Día Jueves, 08 de Enero de 2026
“Nos encontramos ante un escenario de continua lucha por la superficie comercial, de la mano de unos consumidores más exigentes, con menor poder adquisitivo, por lo que se trata de uno de los sectores que presenta una mayor competitividad”, afirma Guillermo Lucas, Analista de Riesgos de Solunion España.
![[Img #58013]](https://empresaexterior.com/upload/images/06_2024/6484_distribucion-alimentaria.jpg)
El sector de la distribución alimentaria en España se encuentra en un escenario de constante evolución y competitividad, según el último Flash sectorial de junio 2024 de Solunion.

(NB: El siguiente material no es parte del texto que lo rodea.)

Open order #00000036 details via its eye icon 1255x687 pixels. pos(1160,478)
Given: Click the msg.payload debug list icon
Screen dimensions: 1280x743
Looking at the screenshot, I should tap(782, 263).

Este sector, caracterizado por la diversidad de sus actores, desde grandes grupos multinacionales hasta operadores regionales, está experimentando cambios significativos impulsados por la inflación y los nuevos hábitos de consumo.
Uno de los aspectos más destacados es la continua presión sobre los precios debido a la inflación, que en mayo de 2024 se situó en un 3,6%, por encima de la media de la Unión Europea. Esta situación ha afectado el poder adquisitivo de los hogares, llevando a los consumidores a centrarse aún más en las marcas blancas. Guillermo Lucas, Analista de Riesgos de Solunion España, comenta: “Nos encontramos ante un escenario de continua lucha por la superficie comercial, de la mano de unos consumidores más exigentes, con menor poder adquisitivo, por lo que se trata de uno de los sectores que presenta una mayor competitividad”.
Los hábitos de consumo también han cambiado, con una tendencia creciente hacia las compras recurrentes de menor cantidad de productos y una preferencia por puntos de venta cercanos al domicilio. Este cambio está favoreciendo los formatos de proximidad en entornos urbanos, donde las tiendas de menor tamaño y con una alta frecuencia de compra están ganando terreno.
La competencia en el sector es feroz, con un aumento constante en el número de nuevas aperturas por parte de los principales operadores. Este crecimiento requiere estrategias de expansión adecuadas y sostenibles, así como continuas reformas y remodelaciones de las tiendas existentes. La rentabilidad en términos de EBITDA sobre ventas se ha mantenido entre el 4% y el 6% en los últimos tres años, aunque varía entre los diferentes actores.
“El crecimiento de los salarios y la creación o destrucción de empleo serán también clave para determinar cómo revolucionará la demanda que, de momento, confirma un endurecimiento continuo de la competitividad del sector”, afirma Guillermo Lucas
Otro factor importante es la apuesta por productos locales, que se ha vuelto imprescindible debido al creciente interés de los consumidores en el origen de los productos. Los operadores regionales están aprovechando esta tendencia, ofreciendo productos de cercanía y conociendo bien a su clientela.
En términos de empleo, la tasa de paro en España se situó en el 12,3% en el primer trimestre de 2024, y aunque el índice de ocupación del comercio al por menor ha disminuido en los últimos meses, se mantiene por encima de los niveles de 2019. La confianza del consumidor ha mostrado signos de recuperación, aunque sigue en niveles negativos, y la confianza del comercio minorista, aunque positiva, se encuentra en valores bajos.
Finalmente, las insolvencias en el sector, tras los picos históricos de 2022-2023, tienden a moderarse en 2024, aunque el número de concursos de acreedores se mantiene elevado. Pese a estos desafíos, las perspectivas para 2024 son de un crecimiento continuo de la superficie comercial, impulsado por nuevas aperturas y una adaptación a los nuevos hábitos de consumo de los españoles.